Monday, July 31, 2006

Henderson, Desirée. “The Imperfect Dead: Mourning Women in Eighteenth-Century Oratory and Fiction.” Early American Literature 39.3 (2004): 487-509.

Henderson looks at the way that fallen women were eulogized in the early republic. She discussed the form and function of the funeral sermon arguing that the sentimental novel stepped in and eulogized women who the spiritual leaders of the time could not.

Henderson does this by looking at the shift in Puritan influence. The moving ideas toward an embracing of individualism that came after the Revolution. She lays out the style and content of the religious funeral sermon of the time, then moves to Brown, Rowson, and Foster as examples of novels that, she argues, debates with what can be said about fallen and disgraced women. The seduction novel becomes the antithesis to the funeral sermon. Where women are told to imitate the pious women of the sermon, they are told never to be like the women of the novels. Yet, it also allows the reader to mourn in, where as the sermon allows no mourning for a woman who is going on to a wonderful reward.
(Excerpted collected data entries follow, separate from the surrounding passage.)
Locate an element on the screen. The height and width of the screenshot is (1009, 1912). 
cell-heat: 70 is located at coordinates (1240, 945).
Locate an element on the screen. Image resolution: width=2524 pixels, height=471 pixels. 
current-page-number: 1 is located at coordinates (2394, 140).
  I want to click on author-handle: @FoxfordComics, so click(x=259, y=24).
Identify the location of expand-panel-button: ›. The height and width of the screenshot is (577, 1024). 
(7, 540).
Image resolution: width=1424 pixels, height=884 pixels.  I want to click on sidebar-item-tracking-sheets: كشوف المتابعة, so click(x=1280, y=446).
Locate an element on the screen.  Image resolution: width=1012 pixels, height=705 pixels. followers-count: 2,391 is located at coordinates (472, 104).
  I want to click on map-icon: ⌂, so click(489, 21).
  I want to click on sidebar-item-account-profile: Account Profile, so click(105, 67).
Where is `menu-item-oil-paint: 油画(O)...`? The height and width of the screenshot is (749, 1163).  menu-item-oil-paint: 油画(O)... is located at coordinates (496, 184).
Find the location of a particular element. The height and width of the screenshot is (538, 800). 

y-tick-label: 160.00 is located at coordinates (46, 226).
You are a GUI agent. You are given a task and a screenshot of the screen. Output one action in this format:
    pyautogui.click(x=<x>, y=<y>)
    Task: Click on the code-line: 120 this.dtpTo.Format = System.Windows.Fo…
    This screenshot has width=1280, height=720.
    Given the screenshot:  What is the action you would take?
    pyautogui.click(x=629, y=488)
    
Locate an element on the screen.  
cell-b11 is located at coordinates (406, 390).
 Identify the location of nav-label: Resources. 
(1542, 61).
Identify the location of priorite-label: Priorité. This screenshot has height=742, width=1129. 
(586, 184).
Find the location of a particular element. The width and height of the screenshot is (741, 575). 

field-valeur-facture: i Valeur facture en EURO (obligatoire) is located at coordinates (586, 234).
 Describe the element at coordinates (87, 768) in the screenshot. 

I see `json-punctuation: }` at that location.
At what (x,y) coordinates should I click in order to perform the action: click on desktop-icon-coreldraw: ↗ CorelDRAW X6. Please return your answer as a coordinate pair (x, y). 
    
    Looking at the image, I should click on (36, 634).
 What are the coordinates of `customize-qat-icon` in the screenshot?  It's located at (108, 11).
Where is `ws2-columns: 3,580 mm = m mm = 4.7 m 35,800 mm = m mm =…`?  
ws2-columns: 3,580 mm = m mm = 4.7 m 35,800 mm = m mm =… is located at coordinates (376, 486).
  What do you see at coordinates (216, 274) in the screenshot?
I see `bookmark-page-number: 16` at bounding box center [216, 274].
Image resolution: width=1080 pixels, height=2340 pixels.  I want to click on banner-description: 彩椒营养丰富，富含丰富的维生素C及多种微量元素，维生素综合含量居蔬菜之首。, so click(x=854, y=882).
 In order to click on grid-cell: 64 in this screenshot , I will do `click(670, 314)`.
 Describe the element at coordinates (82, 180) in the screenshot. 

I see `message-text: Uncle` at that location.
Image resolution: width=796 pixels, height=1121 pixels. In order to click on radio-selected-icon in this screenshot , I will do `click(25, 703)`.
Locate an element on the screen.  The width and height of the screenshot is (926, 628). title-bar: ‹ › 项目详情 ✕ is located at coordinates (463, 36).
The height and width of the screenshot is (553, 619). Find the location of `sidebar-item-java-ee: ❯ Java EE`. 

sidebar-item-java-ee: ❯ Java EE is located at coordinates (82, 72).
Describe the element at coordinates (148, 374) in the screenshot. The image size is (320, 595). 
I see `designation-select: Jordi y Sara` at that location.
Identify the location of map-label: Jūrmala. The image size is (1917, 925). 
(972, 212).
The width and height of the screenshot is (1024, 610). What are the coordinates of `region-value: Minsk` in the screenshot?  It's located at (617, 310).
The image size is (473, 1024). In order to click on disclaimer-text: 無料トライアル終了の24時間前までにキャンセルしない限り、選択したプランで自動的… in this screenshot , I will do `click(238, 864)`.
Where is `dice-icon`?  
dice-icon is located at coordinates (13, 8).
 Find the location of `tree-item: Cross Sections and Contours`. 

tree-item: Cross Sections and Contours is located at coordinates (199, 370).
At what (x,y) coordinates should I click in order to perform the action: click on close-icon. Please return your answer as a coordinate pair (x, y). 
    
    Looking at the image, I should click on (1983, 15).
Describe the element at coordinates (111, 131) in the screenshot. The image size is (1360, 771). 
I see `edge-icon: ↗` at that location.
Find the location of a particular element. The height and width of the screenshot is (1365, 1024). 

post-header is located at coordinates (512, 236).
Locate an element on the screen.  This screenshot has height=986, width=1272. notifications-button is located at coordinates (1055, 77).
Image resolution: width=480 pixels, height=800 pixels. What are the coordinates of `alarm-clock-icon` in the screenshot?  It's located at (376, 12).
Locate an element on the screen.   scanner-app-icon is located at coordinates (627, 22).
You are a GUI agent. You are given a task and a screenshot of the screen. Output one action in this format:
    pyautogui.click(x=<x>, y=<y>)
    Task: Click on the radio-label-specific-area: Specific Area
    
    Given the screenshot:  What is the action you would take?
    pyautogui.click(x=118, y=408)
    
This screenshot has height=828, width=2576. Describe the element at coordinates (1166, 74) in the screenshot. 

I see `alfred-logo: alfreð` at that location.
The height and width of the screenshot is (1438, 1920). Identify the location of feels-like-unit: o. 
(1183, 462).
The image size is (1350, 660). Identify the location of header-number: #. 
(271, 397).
As the pious woman funeral sermon dies away, the sentimental novel continues to gain readers.

The author has a strong argument, looking at the emotional and “car wreck” appeal of the seduction novel to show how it replaced the funeral sermon as a place where women could gain and debate their own ideas of womanhood.

Bib of Note:

Elliot, Emory. "The Development of the Puritan Funeral Sermon and Elegy: 1660-1750." Early American Literature 15.2 (Fall 1980) 151-64.

Engebretsen, Terry. "Being Dead She Yet Lives: The Rhetorical Work of America's First Funeral Sermon." Studies in Puritan American Spirituality 6 (Dec. 1997): 25-43.